Ok, so this is a super tough subject for me and I’m completely torn by my words, my inner feelings,and memories of past. ie. during this pregnancy, and probably the last two, I’ve had countless sweet, beautiful people ask me how I’m doing. My reply, “BIG”, what I really mean, is ” I feel great, full of life, curvy, sexy and beautifully feminine” but instead I shorten it and by default what comes out of my mouth sounds ridiculously negative. Do I feel fat? Absolutely not! I’m very keenly aware of the fact that I’ve gained weight, as all healthy preggos who want to grow a healthy baby should. Have I ever felt fat in my life? Truly felt fat. No. But have I ever eluded to the fact that I’d rather be skinnier, of course. Does this make sense? No.
Let’s back up. I’m tall, 5’11, I’m muscular, I am, after all a yoga teacher, and I have HUGE feet. I’ve always been taller, even when I was in elementary school, I was head and shoulders above a lot of kids, I have never been fat. Everyone gets a little chunky right before and during puberty, that’s normal. But when you’re growing up with a female role model who subscribes to every fad diet known to man, calls herself fat, and most certainly let’s you know if and where you’ve gained a few extra pounds it’s nearly impossible to escape with a healthy sense of self let alone body image. So I spent years of my life assuming she was right. Eating disorders, diet pills, excessive exercise, self deprivation, drugs. You name it, I did it, and I absolutely got skinny but my heart, health and head paid the price. Fast forward a few years and I had two babies and was in an absolutely miserable space, 7 years of unhappy marriage, a shit ton of wine and baking sweets had transformed my once, knock out frame to squish, I wasn’t fat, I was soft and unhappy. As soon as I detangled myself from that unhappy relationship and pried the wine bottle out of my hand I instantly dropped 20-30 pounds. My yoga mat was my therapist not a magnum of sauvignon blanc. I met Jake and fell in love and was ( and still am!!) truly happy for the first time in my life! He has always been in excellent shape and his good habits rubbed off, I quit eating so much crap, I started working out, but most importantly I heard how beautiful I was to him! I still had that same horrible self language but I was, and still am, learning to get rid of it! The point is I felt better about myself. I saw the strength and the beauty he sees. I get the opportunity to channel my words to match my true feelings, it sounds super easy but it’s really hard.
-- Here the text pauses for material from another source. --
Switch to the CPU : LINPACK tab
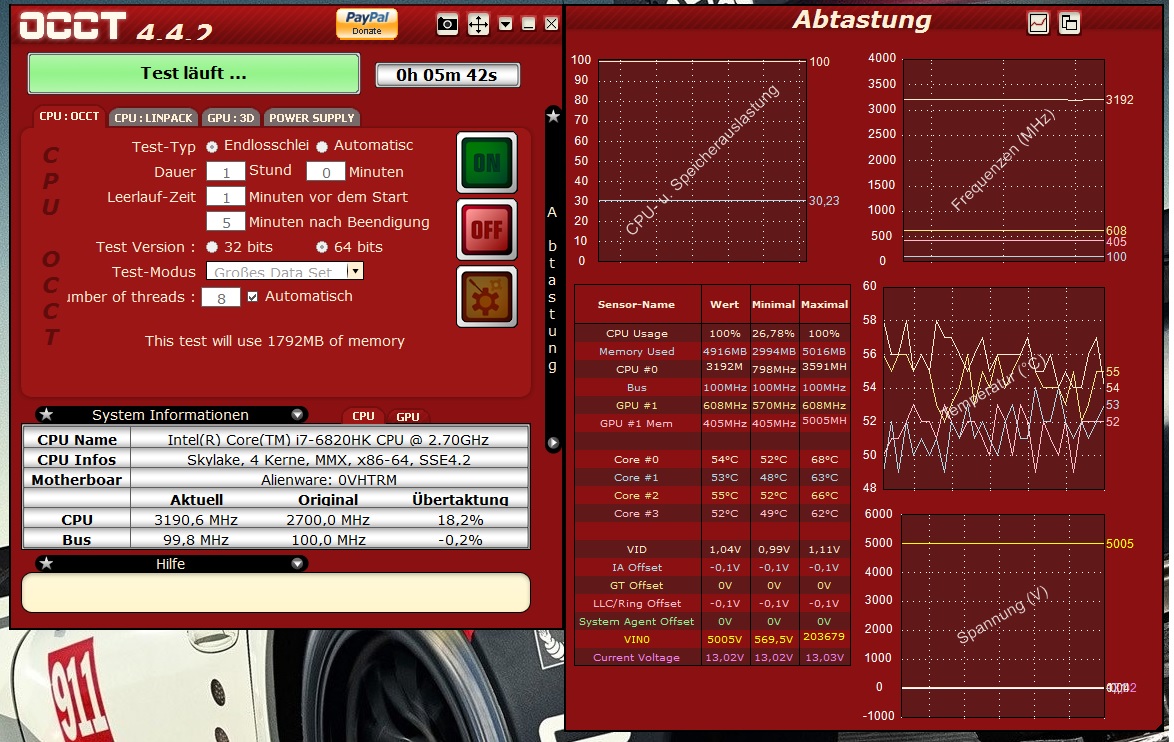 [x=153, y=118]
Last winter I got hit with the flu and bronchitis on top of which I learned I had asthma, I couldn’t get out of bed for three weeks and dropped about 30 pounds that I didn’t need to lose. I caught myself really liking how skinny I had gotten, I obviously didn’t want the flu, or to lose 30 pounds but I hate to admit, it felt good. Now fast forward to being 5 months pregnant and looking in the mirror to see a fuller figure, I have to stop myself from freaking out. I’ve been pregnant twice before, I’ve lost the baby weight twice and I know I can do it again, this extra stuff is not only temporary but it’s necessary. So it’s still a constant struggle to maintain balance, to tap into self love and compassion, but I’m not just doing it for myself, it’s for these three little angels who look up to me, I refuse to pass along that body shaming to my daughters!
So what if we all changed the way we spoke about our bodies? What if we all chose to see our strengths and positive attributes, what if we all decided to pass along that nugget to our daughters and sons instead of the F word?